Drainage systems that were designed to meet the needs of the original service areas are unable to carry extra storm water runoff from newly paved areas in the catchment area. The increase of storm water from the newly developed areas in upstream areas overloads the existing pipelines downstream, leaving storm water with no place to go.

As cities expand outward, rivers that used to be in rural or peri-urban areas become urban rivers. With this, the water-carrying and storage capacity of these rivers decreases due to siltation and possibly garbage if the city has poor solid waste management, as well as the encroachment of development, namely buildings, highways, and bridges. High intensity land development changes the surrounding natural terrain and topography, and alters the natural flows of river systems, floodplains, and lakes.

This is one reason that the Sponge City concept that is being pursued in the PRC is so important. The Sponge City pilots will hopefully demonstrate that investment in ecologically-designed storm water management practices should be used in all Chinese cities. Known as “Green Infrastructure” or “Low Impact Development” (LID) in Western countries, the basic principle is to minimize the impacts on natural and ecological systems caused the development and construction of artificial systems, such as drainage channels and pumping stations. LID aims to simulate natural ecological conditions through the storage, infiltration, evaporation, retention, and reduction of surface runoff, thereby increasing groundwater replenishment. LID minimizes runoff and nonpoint source pollution (NPS) caused by rainstorms by using decentralized and small-scale source control mechanisms and appropriate technologies. The objective is to maintain, as much as possible, the pre-development conditions of the natural environment and hydrological cycle.

4. In the field of urban storm water management, are there any cities that have made great progress?Are there any useful experiences that we could learn from?

I recently returned from a trip to the Netherlands and I was very impressed by the Dutch experiences in water management. It is well known that the Netherlands has a long history in managing the relationship that their country has with the sea, reclaiming large areas of land through the use of dikes, levees, and the traditional Dutch windmills. What is less widely known is that the country is essentially a large delta for the rivers Meuse, Rhine, and Scheldt. Additionally, over 80% of the population is urban and the country has a high average yearly rainfall rate, making it very important for Dutch cities to manage storm water and river levels to prevent flooding.

Of the cities with the most aspirational approach to their storm water management is Rotterdam. Located in the delta of the Rhine and Meuse Rivers, Rotterdam has taken a very active and holistic approach to managing their vulnerabilities to not only flooding by also the potential climate change impacts. Under most models, climate change will affect not only the frequency, but also the intensity of rainfall events. The impacts of climate change on local weather patterns are already being felt, but few cities have had the political will and resources to plan for the potential impacts. Since 2013, Rotterdam has had its own climate adaptation strategy which required the identification of local vulnerabilities and created a framework for future resilience planning and investments.

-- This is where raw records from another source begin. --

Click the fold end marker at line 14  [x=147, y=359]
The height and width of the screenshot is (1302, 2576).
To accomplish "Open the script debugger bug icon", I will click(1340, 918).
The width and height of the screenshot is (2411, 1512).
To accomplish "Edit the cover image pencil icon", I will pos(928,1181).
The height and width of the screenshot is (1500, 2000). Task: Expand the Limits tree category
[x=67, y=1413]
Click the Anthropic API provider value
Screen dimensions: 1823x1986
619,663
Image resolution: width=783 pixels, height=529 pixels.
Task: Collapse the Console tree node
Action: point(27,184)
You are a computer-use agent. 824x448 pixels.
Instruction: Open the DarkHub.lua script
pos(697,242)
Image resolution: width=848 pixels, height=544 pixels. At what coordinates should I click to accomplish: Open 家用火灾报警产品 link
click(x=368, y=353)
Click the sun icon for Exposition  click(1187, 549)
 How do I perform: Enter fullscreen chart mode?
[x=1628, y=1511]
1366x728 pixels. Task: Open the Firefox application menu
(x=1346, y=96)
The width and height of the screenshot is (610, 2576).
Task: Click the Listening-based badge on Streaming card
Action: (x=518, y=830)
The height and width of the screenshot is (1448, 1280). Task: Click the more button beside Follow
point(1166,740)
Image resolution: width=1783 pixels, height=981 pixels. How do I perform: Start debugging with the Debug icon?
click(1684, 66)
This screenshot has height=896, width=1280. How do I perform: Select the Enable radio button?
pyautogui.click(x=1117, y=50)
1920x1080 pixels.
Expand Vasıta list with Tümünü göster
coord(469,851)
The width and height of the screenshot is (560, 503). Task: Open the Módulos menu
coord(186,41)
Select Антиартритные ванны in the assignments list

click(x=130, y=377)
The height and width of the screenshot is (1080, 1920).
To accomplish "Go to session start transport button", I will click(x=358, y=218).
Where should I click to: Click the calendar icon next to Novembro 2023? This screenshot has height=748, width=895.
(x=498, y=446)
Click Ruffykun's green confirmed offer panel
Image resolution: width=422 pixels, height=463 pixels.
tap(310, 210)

Recognizing that the city’s traditional flood defenses as being inadequate for future risks, the city began to access other ways to collect and channel storm water to prevent localized flooding. The interventions in Rotterdam range from small scale – such as supporting the development and planting of green roofs and rainwater harvesting– to large scale, such as the redesigning of their existing dikes to allow for multipurpose uses.

Innovative projects related to reducing flood risks in Rotterdam, such as the Benthemplein water plaza, have gained global recognition among urban planners. Integrating public recreational space, greenery, and water storage, Benthemplein water plaza was the world’s first large-scale water square. A multi-level space with different seating and activity areas, the plaza becomes a water reservoir during heavy rains. Wide gutters collect rain water and funnel it towards the deeper basins of the park for collection. The basins allow for the rainwater to be reabsorbed into the ground over a 24-hour period; in cases of extreme rain events, the water is drained to a nearby water way, thereby reducing the load on Rotterdam’s sewage system.The park with its substantial greenspaces and public spaces for sports and socializing has revitalized the area around it and become popular with local students and residents.

Overall, I think that Rotterdam serves at an excellent example of storm water management for cities in the PRC, not only for their holistic climate-aware approach to risk, but also for the integration of small scale efforts such as green roofs. Every drop of water that is reabsorbed in the city can have an impact on local and downstream flood prevention.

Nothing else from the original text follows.